## Begin The records

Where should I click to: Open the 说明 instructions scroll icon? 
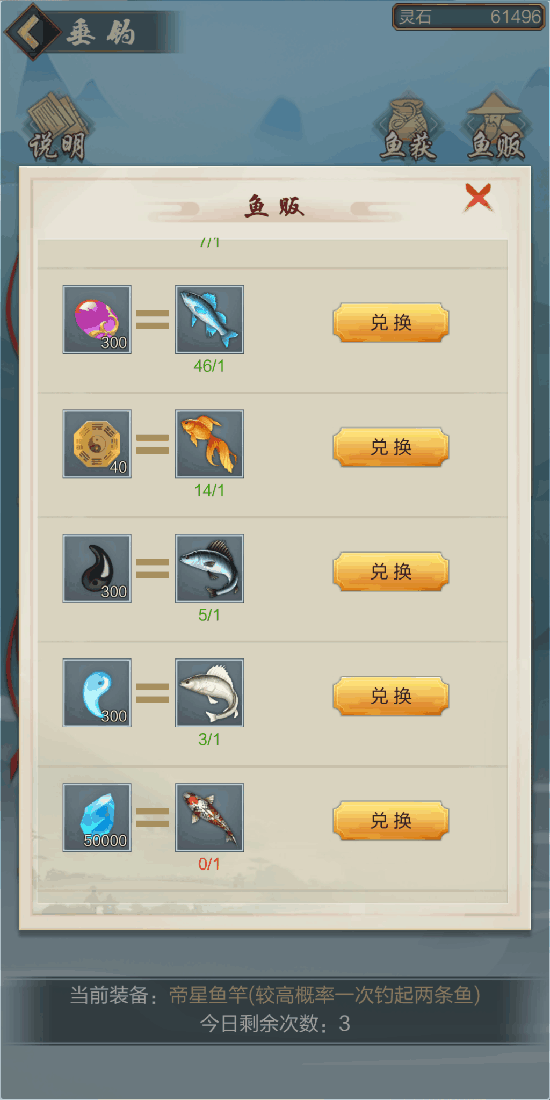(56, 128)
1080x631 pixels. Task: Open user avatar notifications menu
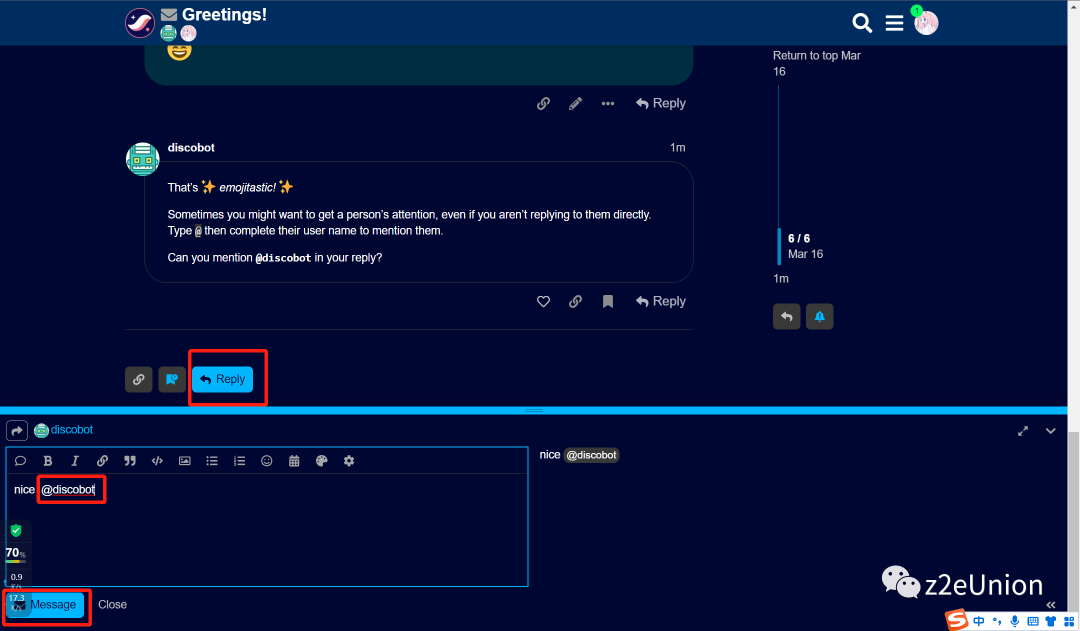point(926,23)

## End The records
## Begin The records

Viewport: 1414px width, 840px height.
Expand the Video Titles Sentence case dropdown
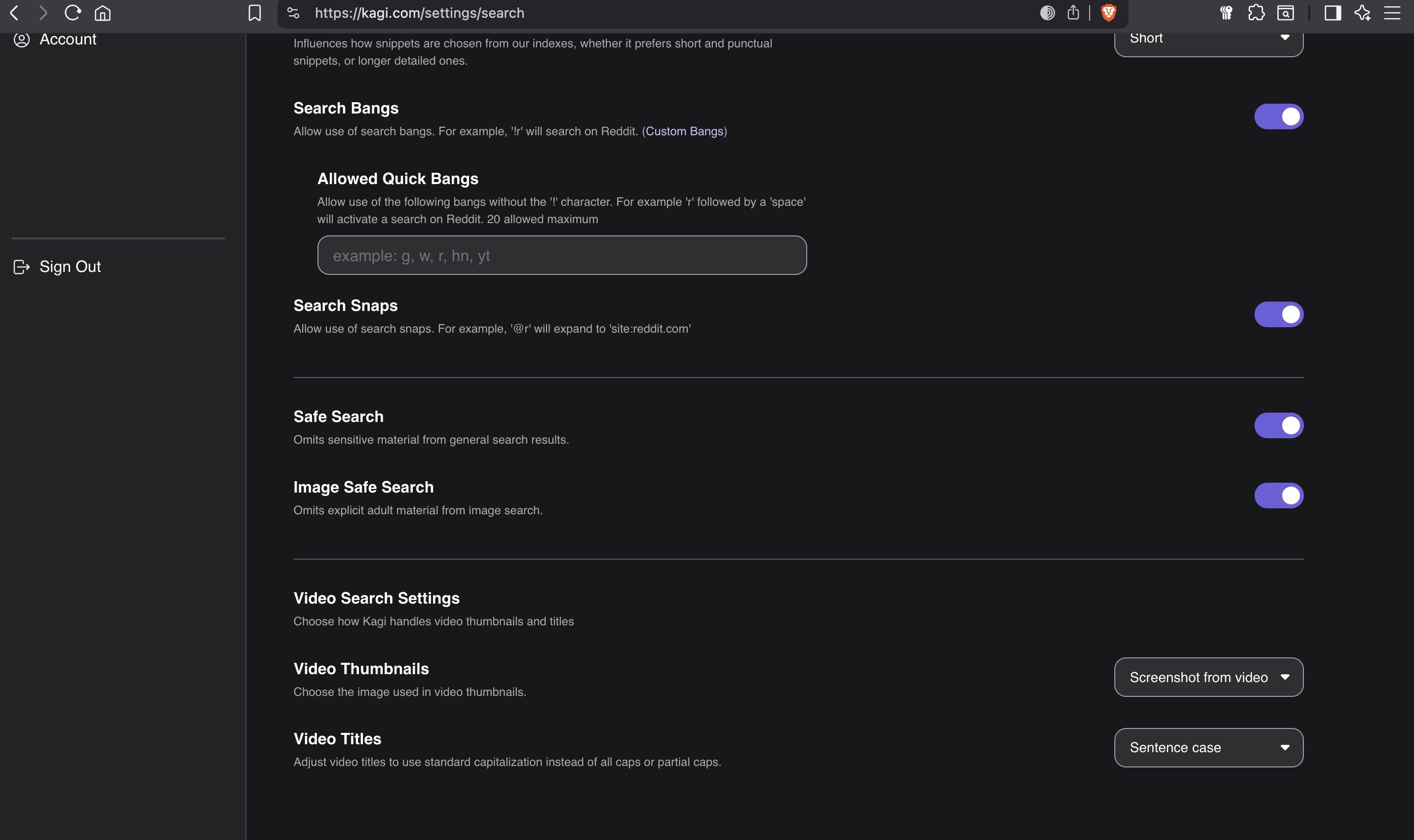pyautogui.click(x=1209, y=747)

## End The records

▶ _Directive_: Take the lines from the one containing "Where should I" through the one containing "point(926,23)" and write them out again with their requests, adding 35 to every coordinate number in the answers. Omit the pictures.

▶ _Finished answer_:
Where should I click to: Open the 说明 instructions scroll icon? 
(91, 163)
1080x631 pixels. Task: Open user avatar notifications menu
point(961,58)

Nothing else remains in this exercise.